The post details the steps to configure Group Policy for LAPS. This is the third and final post that covers the group policy configuration of LAPS.
In this post we will modify some of the group policy settings related to LAPS. We know that LAPS provides management of local account passwords of domain joined computers. Passwords are stored in Active Directory (AD) and protected by ACL. Hence only eligible users can read it or request its reset.
In my previous posts, we have covered two important topics. First one is how to install and deploy Microsoft LAPS software and second how to configure Active Directory for LAPS. You can access both the posts by clicking on the below links.
How to Configure Group Policy for LAPS
To configure group policy for LAPS
- Launch the Group Policy Management console.
- Right click the OU where your domain computers are present.
- Click Create a GPO in this domain and link it here.
- Specify a group policy name such as “LAPS” and click OK.

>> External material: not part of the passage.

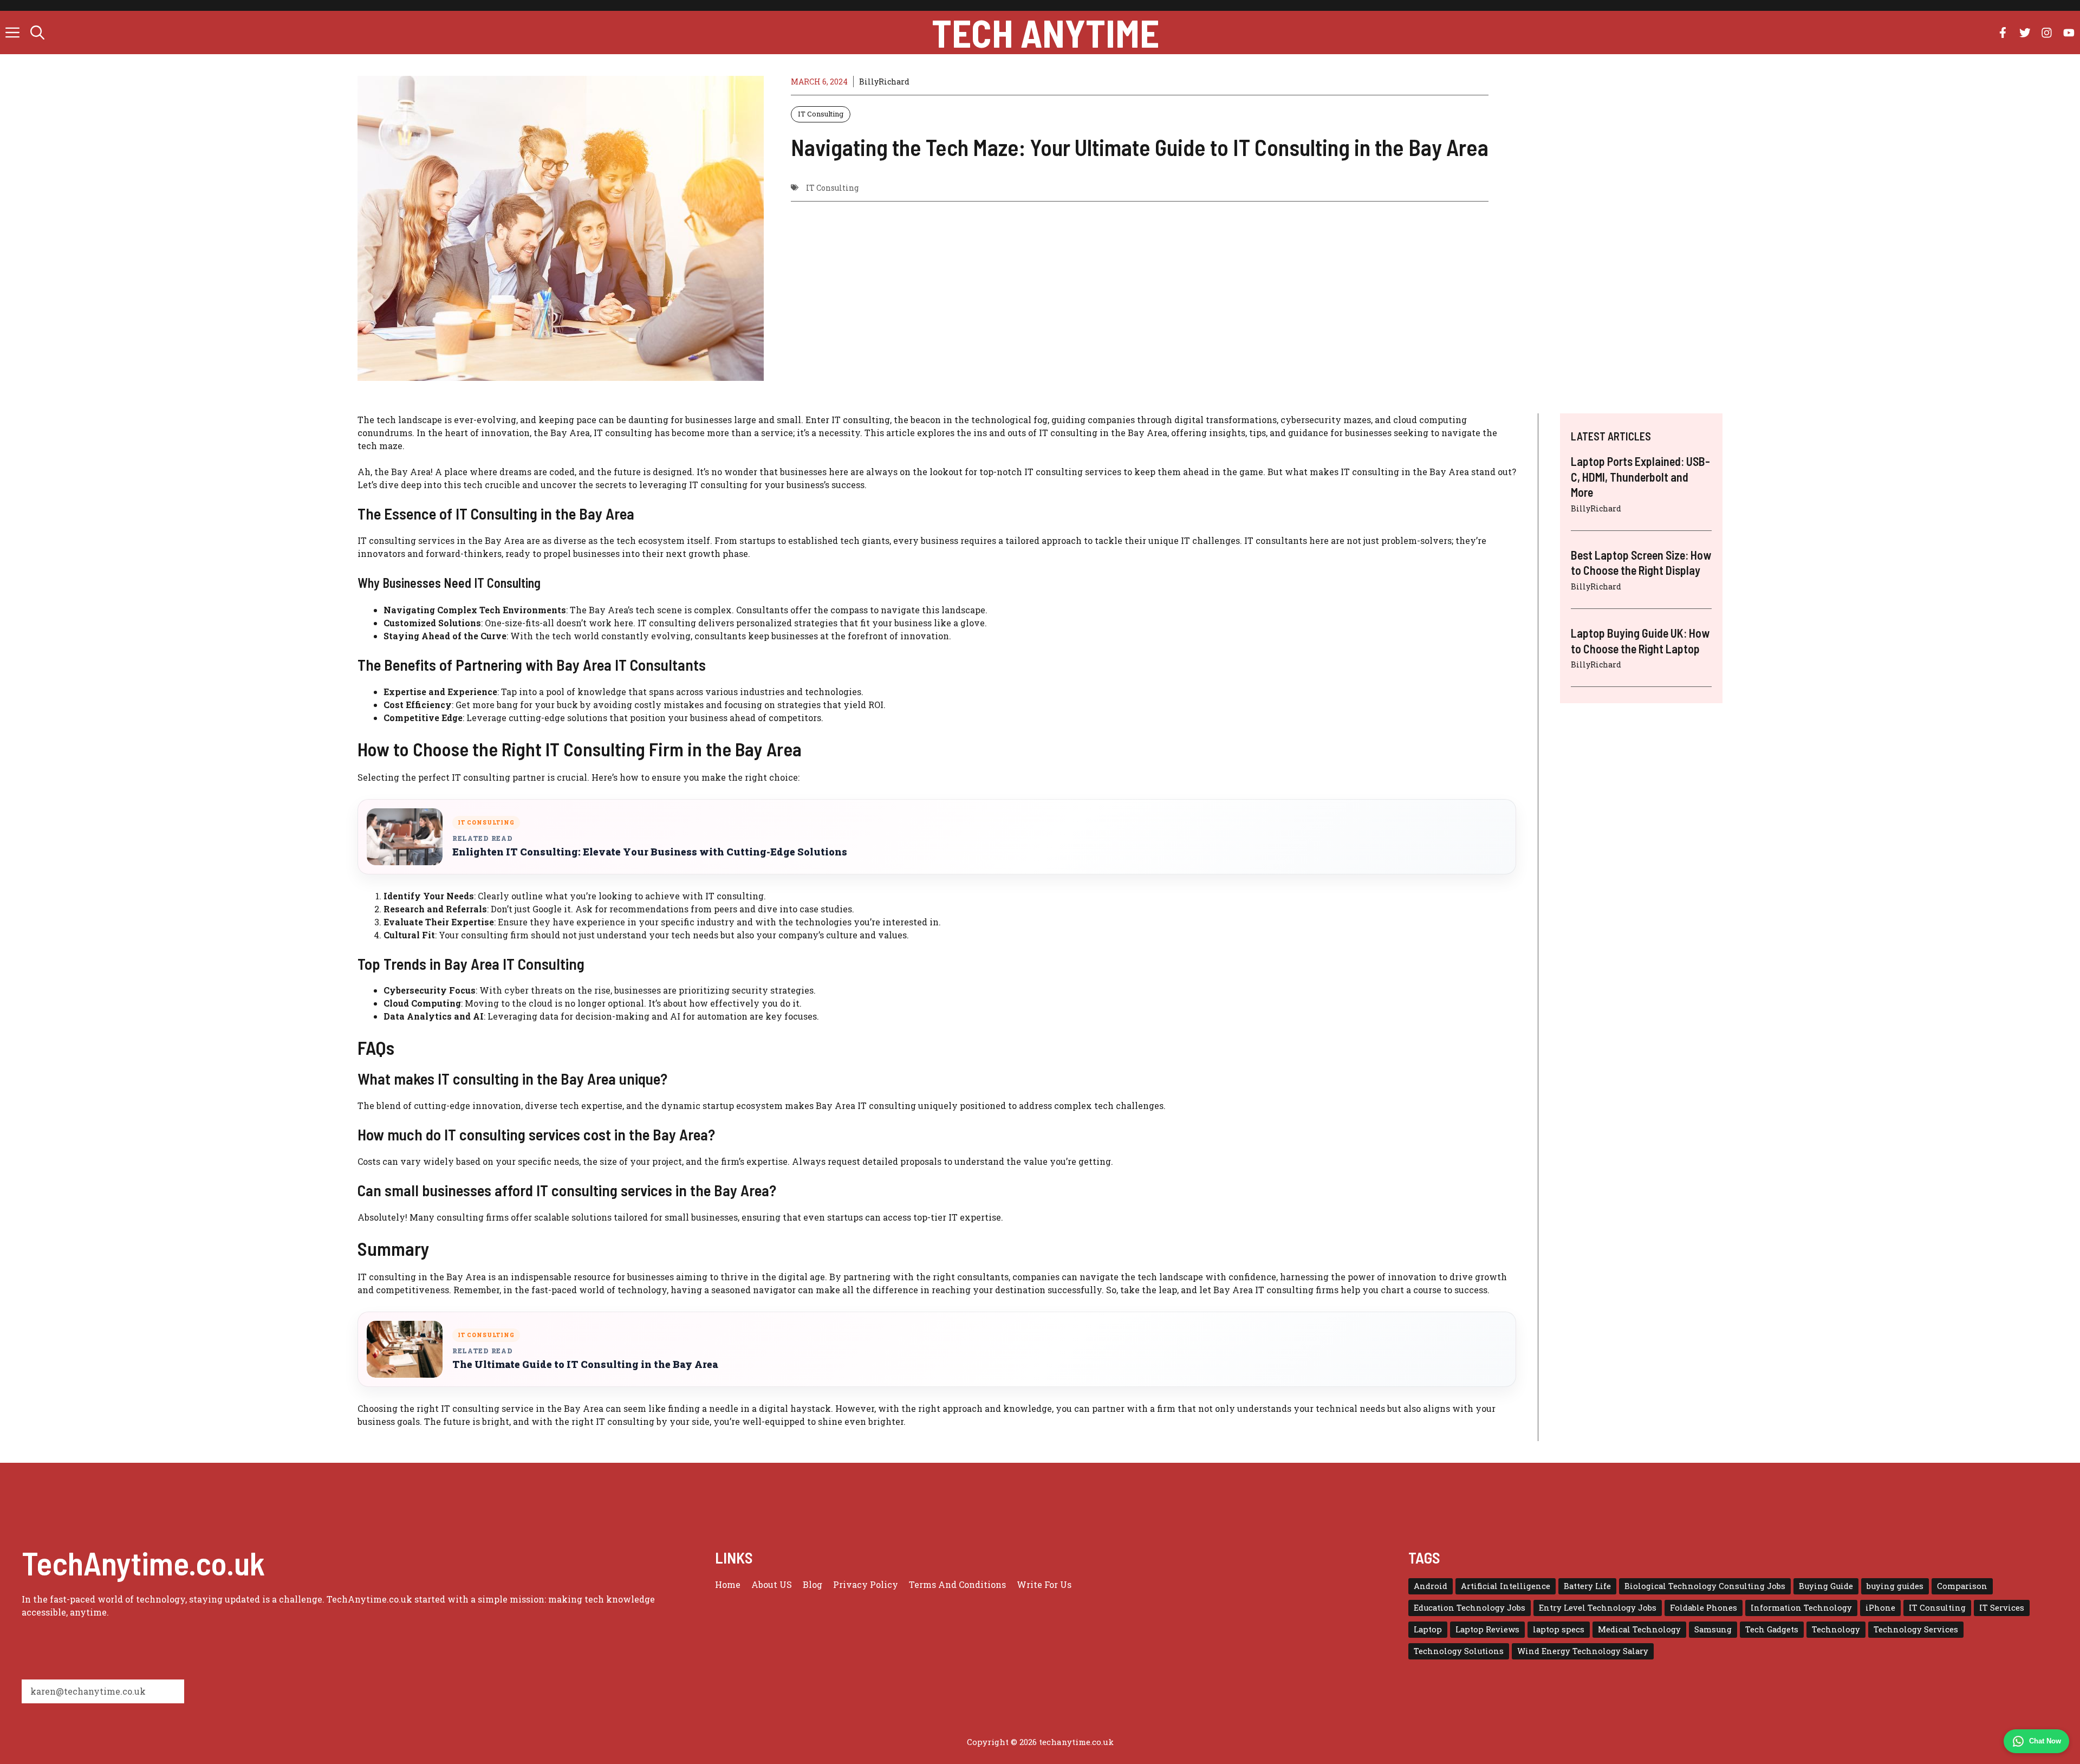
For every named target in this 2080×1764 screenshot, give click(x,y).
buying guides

- In the next step edit the GPO.
The LAPS settings are located under Computer Configuration > Administrative Templates > LAPS. You can see four settings present. We will configure the ones that are required.
Right click the policy setting Enable local admin password management and click properties. As we want to manage the local administrator password, we will enable the policy setting. Click OK.
LAPS Password Settings
Next edit the password settings policy. By default this solution uses a password with maximum password complexity, 14 characters and changes the password every 30 days.
You can change the values to suit your needs by editing a Group Policy. You can change the individual password settings to fit your needs. Click OK.
Administrator account name – If you have decided to manage custom local Administrator account, you must specify its name in Group Policy. I haven’t configured this policy setting.
Protection against too long planned time for password reset – If you do not want to allow setting planning password expiration of admin account for longer time than maximum password age, you can do it in GPO.
If you want to view the password settings of a computer using the powershell, Get-AdmPwdPassword will help you.
- Import-Module AdmPwd.PS
- Get-AdmPwdPassword -Computername “name of computer“
What happens if a user who hasn’t been granted rights to see the local Administrators password tries to access it?. If they were to gain access to the GUI interface the password won’t be displayed.
For GUI users there is a cool way to find the password settings. Run the AdmPwd.UI file as administrator. This file is located under C:\Program Files\LAPS folder.
In the LAPS UI window, enter the computer name and click Search. In addition to the password, the expiry information is also visible.
Peform gpupdate on the client machines. Now look at the properties of the computer object and see the new settings. The password is visible (plain text).